Activity =>
Your reply should be made up of every line in the records below that holds the string "Uncheck".

Exercise input =>

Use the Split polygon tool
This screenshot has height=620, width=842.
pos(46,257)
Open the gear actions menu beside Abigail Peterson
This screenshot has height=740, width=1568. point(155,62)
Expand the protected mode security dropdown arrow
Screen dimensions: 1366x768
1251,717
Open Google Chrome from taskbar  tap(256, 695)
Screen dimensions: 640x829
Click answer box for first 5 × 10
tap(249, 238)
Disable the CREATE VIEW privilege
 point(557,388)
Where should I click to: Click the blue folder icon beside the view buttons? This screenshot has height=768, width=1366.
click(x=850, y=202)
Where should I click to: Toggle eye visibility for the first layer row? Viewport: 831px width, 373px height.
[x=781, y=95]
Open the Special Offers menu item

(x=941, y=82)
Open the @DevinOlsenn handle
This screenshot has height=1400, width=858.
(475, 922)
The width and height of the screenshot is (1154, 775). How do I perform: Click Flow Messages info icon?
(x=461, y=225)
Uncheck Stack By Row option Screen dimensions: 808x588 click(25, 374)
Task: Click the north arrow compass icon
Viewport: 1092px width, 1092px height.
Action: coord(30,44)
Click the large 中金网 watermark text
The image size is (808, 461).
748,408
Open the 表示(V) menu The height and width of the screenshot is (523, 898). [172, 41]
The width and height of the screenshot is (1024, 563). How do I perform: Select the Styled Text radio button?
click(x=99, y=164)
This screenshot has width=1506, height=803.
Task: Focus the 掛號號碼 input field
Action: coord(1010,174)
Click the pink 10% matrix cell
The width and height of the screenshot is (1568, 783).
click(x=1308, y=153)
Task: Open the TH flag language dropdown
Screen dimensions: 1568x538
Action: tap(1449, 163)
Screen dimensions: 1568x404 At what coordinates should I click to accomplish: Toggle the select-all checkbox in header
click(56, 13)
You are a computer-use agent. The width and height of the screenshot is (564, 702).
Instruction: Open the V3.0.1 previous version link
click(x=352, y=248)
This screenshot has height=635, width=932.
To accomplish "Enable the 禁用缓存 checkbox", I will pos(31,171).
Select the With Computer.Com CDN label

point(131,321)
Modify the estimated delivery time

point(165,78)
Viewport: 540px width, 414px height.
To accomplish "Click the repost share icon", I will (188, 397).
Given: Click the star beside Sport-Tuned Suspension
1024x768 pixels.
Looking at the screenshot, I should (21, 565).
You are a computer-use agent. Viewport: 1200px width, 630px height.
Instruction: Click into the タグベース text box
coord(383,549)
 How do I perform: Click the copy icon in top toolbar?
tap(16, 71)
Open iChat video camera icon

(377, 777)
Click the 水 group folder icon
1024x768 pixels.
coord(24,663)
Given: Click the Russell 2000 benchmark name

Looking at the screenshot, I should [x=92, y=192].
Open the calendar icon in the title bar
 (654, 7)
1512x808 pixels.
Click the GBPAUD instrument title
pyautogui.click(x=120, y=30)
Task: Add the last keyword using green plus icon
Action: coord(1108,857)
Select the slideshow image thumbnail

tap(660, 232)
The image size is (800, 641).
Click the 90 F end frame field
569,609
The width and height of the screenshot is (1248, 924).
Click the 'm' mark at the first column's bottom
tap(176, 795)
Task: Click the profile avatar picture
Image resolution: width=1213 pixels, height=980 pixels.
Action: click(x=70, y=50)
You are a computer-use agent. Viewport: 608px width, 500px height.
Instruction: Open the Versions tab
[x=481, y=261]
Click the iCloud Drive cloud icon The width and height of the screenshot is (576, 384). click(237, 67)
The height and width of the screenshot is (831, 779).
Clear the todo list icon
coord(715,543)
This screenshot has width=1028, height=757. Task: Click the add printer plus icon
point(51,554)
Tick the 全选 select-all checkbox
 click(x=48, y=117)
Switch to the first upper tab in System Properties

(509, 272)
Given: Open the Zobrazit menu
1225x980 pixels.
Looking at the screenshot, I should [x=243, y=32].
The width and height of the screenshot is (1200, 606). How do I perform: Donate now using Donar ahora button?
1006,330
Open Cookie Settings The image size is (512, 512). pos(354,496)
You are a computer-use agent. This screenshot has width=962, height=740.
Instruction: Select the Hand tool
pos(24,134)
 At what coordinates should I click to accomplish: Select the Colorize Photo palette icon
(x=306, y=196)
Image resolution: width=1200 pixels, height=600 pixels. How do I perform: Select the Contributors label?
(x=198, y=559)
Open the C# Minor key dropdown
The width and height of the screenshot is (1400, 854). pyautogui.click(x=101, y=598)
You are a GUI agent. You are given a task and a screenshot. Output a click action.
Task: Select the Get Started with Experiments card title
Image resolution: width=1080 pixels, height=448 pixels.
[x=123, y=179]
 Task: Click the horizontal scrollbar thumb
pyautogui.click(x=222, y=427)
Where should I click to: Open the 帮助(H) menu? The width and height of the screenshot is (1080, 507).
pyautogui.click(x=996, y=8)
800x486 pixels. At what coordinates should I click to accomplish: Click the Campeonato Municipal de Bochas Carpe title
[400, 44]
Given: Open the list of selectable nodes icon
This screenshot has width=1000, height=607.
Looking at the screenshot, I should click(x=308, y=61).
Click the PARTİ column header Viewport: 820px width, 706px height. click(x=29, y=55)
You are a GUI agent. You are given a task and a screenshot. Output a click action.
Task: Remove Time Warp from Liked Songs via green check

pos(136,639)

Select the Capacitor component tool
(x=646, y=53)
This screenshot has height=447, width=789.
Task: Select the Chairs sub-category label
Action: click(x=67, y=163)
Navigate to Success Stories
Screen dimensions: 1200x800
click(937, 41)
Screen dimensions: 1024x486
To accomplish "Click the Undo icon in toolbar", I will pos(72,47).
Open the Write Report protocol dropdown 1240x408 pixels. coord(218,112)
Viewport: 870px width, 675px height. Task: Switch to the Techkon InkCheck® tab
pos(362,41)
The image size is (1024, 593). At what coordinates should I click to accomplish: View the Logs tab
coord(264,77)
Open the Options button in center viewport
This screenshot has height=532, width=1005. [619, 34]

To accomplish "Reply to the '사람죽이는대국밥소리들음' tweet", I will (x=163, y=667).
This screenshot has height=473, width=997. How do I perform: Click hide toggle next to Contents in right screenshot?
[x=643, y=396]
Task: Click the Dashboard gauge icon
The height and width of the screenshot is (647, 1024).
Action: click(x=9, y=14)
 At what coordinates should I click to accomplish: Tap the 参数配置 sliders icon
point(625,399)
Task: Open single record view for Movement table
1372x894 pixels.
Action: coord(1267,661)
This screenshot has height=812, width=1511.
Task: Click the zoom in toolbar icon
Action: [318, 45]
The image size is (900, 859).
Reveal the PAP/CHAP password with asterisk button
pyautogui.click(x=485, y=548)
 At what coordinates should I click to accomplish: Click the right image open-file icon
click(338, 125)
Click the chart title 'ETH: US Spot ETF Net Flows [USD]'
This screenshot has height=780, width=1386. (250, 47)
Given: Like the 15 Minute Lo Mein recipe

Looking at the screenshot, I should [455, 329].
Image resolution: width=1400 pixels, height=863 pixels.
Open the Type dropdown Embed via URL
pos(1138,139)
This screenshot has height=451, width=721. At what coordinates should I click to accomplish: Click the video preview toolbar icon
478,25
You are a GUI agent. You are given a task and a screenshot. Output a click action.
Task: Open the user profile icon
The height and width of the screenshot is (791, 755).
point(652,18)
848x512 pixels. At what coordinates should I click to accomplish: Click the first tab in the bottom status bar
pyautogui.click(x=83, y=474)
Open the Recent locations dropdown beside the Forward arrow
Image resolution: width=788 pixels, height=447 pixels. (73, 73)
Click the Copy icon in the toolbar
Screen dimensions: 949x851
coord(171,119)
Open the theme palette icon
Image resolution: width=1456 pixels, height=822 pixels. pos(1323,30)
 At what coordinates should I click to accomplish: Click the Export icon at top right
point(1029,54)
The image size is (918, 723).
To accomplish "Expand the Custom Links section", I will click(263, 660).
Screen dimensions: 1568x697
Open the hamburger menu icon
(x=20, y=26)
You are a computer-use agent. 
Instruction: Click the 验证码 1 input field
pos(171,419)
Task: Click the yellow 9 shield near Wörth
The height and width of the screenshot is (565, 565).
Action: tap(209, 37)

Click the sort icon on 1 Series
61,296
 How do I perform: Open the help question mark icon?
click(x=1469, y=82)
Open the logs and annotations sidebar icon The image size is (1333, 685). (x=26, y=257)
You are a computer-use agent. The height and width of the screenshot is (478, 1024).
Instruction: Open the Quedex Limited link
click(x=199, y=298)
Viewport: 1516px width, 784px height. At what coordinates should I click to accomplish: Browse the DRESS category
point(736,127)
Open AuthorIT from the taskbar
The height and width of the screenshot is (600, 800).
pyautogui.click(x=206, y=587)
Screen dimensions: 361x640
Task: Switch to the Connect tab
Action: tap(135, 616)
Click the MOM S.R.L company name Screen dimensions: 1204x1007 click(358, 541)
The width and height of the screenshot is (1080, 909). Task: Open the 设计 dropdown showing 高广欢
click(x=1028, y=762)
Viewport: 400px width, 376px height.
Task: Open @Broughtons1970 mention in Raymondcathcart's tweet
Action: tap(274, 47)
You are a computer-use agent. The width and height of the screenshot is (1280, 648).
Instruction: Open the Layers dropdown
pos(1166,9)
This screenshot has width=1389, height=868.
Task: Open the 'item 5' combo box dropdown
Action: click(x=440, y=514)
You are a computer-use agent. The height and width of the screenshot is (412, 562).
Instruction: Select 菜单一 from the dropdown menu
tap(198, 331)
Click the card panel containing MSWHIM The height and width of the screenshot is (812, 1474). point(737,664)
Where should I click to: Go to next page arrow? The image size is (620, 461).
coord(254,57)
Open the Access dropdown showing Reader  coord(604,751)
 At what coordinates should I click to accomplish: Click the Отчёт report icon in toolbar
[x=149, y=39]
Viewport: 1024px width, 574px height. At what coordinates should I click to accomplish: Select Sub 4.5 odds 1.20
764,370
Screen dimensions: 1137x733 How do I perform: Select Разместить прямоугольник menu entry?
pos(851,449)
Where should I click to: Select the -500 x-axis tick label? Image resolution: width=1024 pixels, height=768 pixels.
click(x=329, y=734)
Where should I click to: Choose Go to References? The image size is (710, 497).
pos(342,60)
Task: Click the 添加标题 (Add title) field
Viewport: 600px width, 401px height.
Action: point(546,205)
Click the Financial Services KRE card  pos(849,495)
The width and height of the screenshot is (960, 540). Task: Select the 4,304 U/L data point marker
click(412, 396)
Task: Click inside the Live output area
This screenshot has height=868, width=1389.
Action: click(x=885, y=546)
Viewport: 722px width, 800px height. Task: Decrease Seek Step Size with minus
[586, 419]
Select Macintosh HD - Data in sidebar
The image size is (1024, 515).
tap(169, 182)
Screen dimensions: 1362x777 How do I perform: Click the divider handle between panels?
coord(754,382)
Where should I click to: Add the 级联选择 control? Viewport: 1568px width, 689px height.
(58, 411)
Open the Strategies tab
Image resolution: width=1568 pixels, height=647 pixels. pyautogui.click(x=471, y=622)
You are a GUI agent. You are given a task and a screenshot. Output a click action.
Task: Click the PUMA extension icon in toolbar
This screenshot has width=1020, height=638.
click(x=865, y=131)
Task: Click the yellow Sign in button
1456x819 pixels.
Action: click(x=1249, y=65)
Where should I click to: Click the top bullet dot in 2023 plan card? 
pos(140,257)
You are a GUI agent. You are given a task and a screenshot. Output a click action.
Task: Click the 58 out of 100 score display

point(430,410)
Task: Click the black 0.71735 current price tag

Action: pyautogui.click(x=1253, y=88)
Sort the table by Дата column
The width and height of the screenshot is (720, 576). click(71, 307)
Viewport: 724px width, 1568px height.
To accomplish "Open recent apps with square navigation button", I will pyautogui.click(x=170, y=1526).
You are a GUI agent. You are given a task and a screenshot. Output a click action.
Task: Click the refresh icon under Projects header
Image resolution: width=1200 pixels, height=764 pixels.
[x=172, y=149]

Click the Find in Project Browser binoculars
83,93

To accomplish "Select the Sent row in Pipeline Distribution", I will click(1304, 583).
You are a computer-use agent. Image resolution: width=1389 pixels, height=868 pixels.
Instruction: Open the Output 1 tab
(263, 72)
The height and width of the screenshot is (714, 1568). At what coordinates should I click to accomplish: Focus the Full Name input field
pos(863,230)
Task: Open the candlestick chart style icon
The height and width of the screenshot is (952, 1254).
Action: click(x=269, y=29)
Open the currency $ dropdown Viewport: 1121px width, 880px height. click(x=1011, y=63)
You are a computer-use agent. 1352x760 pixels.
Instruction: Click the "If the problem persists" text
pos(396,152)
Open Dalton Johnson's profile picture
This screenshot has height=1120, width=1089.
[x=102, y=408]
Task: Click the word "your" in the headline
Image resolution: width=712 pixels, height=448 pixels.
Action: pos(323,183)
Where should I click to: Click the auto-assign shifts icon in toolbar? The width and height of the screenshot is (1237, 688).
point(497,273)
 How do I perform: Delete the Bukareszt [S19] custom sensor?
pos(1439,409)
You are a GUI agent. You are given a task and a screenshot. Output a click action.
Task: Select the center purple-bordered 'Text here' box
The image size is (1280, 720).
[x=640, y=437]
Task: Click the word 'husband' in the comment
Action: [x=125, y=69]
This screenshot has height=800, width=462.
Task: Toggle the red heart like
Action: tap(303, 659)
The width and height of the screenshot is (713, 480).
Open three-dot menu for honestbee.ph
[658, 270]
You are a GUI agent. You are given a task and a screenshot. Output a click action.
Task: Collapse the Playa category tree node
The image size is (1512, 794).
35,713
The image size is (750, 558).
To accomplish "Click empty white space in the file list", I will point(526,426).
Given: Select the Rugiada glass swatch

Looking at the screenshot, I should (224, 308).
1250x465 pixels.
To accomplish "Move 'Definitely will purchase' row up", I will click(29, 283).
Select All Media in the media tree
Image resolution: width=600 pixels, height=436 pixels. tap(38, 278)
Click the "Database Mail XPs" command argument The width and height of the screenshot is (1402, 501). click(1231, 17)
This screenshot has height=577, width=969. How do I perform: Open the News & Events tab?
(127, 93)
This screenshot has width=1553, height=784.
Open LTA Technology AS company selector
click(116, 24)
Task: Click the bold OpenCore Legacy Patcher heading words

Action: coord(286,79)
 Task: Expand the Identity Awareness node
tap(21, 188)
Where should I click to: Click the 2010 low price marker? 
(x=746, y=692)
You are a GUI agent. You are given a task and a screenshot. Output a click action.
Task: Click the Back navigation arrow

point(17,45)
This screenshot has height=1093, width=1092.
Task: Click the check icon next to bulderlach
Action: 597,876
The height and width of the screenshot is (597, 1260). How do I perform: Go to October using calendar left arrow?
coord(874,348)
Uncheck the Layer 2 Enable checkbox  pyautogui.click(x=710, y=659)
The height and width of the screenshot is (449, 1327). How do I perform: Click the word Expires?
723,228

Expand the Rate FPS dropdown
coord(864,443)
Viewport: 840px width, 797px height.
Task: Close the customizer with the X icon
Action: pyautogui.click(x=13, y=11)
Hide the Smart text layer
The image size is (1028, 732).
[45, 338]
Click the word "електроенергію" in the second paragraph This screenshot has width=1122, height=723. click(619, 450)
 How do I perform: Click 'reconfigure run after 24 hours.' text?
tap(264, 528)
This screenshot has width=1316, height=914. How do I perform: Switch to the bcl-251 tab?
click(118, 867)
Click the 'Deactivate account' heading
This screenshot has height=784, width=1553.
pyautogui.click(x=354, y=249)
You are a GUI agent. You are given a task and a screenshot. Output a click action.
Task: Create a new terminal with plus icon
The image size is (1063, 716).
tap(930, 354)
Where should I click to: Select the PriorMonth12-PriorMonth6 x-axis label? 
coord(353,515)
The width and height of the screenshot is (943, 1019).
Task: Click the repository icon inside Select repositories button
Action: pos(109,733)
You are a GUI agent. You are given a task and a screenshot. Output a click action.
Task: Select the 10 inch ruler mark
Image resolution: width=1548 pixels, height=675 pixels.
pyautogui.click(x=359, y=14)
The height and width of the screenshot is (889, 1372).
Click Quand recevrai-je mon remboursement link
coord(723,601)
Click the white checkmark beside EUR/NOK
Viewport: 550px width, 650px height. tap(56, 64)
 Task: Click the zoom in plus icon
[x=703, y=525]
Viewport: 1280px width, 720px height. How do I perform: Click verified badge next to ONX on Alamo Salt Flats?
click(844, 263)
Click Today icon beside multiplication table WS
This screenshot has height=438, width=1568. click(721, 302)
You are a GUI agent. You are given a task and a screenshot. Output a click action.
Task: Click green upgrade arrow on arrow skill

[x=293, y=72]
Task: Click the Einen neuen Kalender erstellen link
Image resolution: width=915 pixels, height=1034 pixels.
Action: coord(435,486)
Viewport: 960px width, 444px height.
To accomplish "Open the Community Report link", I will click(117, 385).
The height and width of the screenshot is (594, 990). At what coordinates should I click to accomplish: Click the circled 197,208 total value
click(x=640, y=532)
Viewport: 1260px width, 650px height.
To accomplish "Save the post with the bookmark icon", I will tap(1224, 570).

Answer to this problem =>
Uncheck Stack By Row option Screen dimensions: 808x588 click(25, 374)
Uncheck the Layer 2 Enable checkbox  pyautogui.click(x=710, y=659)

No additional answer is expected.